**Given entries**:

——————————

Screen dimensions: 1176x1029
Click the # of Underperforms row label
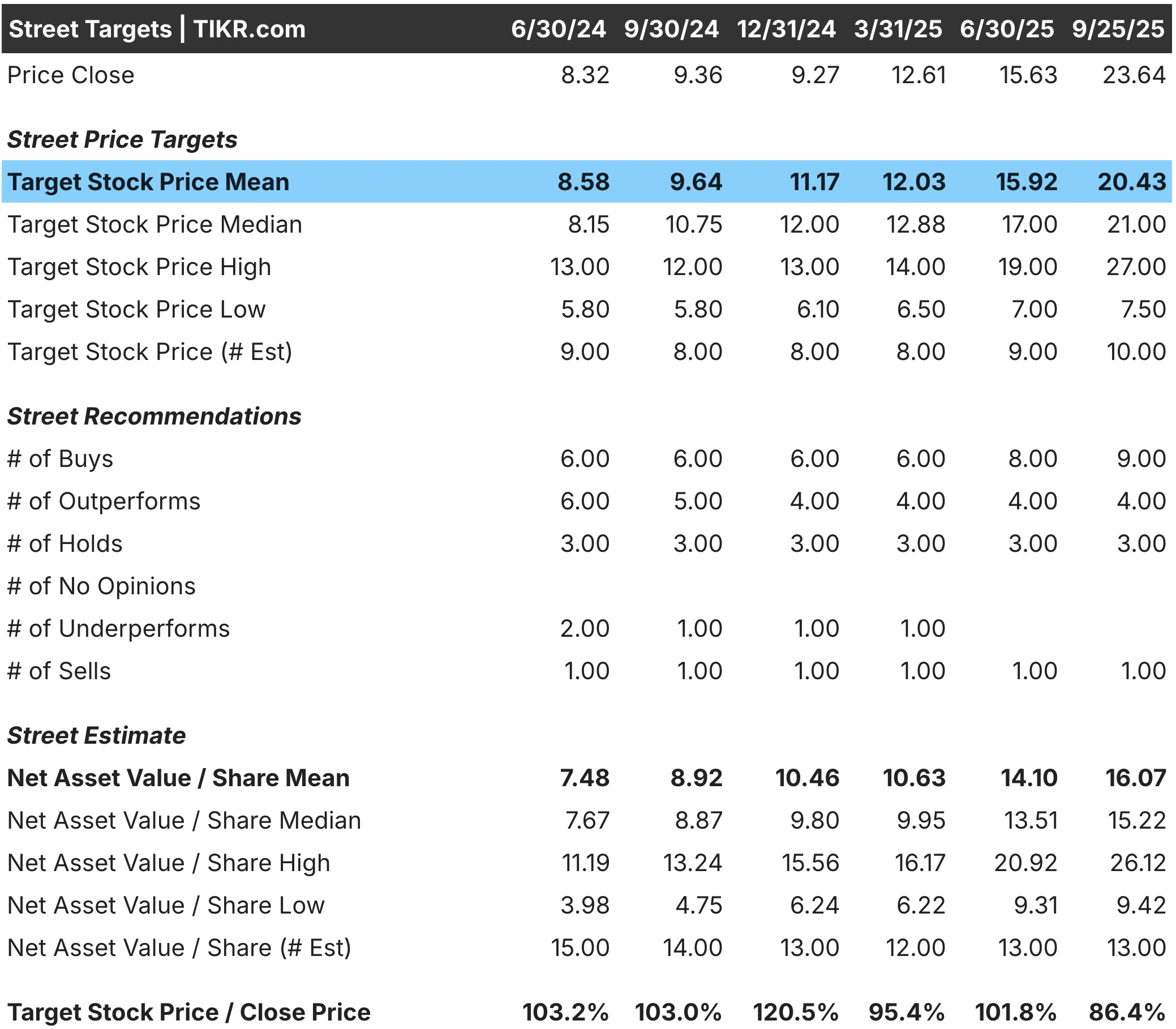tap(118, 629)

——————————

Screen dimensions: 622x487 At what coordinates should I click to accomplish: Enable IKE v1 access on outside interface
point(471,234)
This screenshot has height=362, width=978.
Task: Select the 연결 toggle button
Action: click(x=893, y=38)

——————————

**Exercise prompt**:
Add 127 to each coordinate in the answers and write out again the data between the lines holding "Screen dimensions: 1176x1029" and "tap(118, 629)", inclusive. Leave the pictures out.

**Solution for this problem**:
Screen dimensions: 1176x1029
Click the # of Underperforms row label
tap(245, 756)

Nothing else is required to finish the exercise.